EXERCISE INSTRUCTIONS
From the conversation below about Joseph Campbell and religion as metaphor, output word for word the passage that begins at the words "Unless you have" and stops after the words "with Bill Moyers.".

DOCUMENT TEXT
*** Begin section ***

There is no Zen Buddhist koan to which the answer is, trans people are destroying the fabric of Western civilization.
There's no koan about there only being two genders.
That's exactly the point, because this is where this is leading up to.
Yeah, yeah.
So, unlike Peterson, unlike Russell Brand, unlike other sense makers who some viewers and listeners may be familiar with in these circles, there's a guy named John Verveche, there's a guy named Jonathan Pageot, they also do this kind of online culture war, pseudo-intellectual, conservative, religious schtick that's kind of impenetrable and so therefore must be very wise and intelligent.
But it's not.
Joseph Campbell was always clear in what he felt the metaphors actually represented, and that religion was best seen in essence as being mythology.
Like, he's always basically saying, let's look at this metaphor, let's look at this mythic symbol or story, and then let's look at the cultural context.
What was going on in that part of the world at this particular time?
What was their relationship to the environment that they were in?
What were some of the social and cultural conventions that they were either reinforcing or inviting people to question in terms of like discovering what was really true for them?
Unless you have those clear lines, talking about religion as metaphor, it's just obscurantism.
Yes, and I'll also add that Campbell is unfortunately cited a lot in the right today because of the monomyth or the hero's journey.
But if you go back and read Campbell, Campbell was an academic and his texts are not easy to get through.
Like the Hero with a Thousand Faces is cited often, but go back and actually read it.
It is a scholarly academic text.
It wasn't until The Power of Myth came out That he really became a popular cultural figure and his wife, Jean Erdman, said that he probably would not have liked the fame that came after that book.
I mean, Joseph Campbell died shortly before it came out because it was an interview with Bill Moyers.
But it was it was Moyers saying, OK, let's take all of this incredible academic work you've done and let's just make it 101 for people to understand.
And Campbell was able to do it brilliantly because he was such a powerful orator as well.
So if you want an entry point to Campbell, it's probably going to the Joseph Campbell Foundation and downloading the lectures more than reading the texts.
I bring all that up because He had this ability to understand it at an extremely high academic level, and then present it to people in a very understandable way.
And that's something I think Jordan Peterson wishes he could do, but he's unable to connect all those dots in a way that makes it appealing, except for that small echo chamber that he's found fame within.
Yeah, so these guys, in my opinion, they want to both have the cake of acting like they're speaking about metaphors, which they never really grounded anything specific, while also gorging themselves, also eating the cake of their ever present literalist faith in the supernatural with all of its conservative moral authority, because that's what this is about.
So here's Russell again, a few minutes later.
sounding like he's drawing parallels between the call to arms of Bible stories that happened
right after Jesus's death and today's political landscape.

*** End section ***

Saved entries

*** Begin section ***

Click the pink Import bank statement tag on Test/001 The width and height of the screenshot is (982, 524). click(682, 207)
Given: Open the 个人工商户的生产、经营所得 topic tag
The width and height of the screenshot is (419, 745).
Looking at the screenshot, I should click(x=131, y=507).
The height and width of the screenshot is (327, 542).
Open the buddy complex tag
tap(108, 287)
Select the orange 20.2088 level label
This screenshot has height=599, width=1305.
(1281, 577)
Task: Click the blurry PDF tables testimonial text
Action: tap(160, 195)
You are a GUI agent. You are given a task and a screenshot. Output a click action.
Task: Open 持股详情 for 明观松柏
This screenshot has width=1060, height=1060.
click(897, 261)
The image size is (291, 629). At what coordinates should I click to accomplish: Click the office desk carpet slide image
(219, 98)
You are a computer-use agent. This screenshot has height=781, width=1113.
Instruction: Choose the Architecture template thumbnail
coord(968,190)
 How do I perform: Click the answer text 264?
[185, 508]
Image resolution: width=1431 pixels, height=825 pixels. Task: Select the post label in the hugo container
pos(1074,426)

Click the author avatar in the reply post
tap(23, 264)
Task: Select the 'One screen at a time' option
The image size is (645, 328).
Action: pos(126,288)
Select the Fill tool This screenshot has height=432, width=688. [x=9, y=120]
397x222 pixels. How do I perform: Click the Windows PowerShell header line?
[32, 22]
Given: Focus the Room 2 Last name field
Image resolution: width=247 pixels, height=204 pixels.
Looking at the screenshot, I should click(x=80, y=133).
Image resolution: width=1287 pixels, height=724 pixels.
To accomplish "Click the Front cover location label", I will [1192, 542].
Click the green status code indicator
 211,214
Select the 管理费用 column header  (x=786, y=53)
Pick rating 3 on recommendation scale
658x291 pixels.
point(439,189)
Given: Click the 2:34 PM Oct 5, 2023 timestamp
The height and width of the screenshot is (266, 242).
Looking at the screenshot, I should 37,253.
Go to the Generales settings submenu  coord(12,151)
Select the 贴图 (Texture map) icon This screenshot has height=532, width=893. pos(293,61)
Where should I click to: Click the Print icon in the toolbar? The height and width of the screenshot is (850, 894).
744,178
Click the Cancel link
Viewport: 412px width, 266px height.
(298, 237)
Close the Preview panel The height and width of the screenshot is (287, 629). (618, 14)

*** End section ***

RESPONSE
Unless you have those clear lines, talking about religion as metaphor, it's just obscurantism.
Yes, and I'll also add that Campbell is unfortunately cited a lot in the right today because of the monomyth or the hero's journey.
But if you go back and read Campbell, Campbell was an academic and his texts are not easy to get through.
Like the Hero with a Thousand Faces is cited often, but go back and actually read it.
It is a scholarly academic text.
It wasn't until The Power of Myth came out That he really became a popular cultural figure and his wife, Jean Erdman, said that he probably would not have liked the fame that came after that book.
I mean, Joseph Campbell died shortly before it came out because it was an interview with Bill Moyers.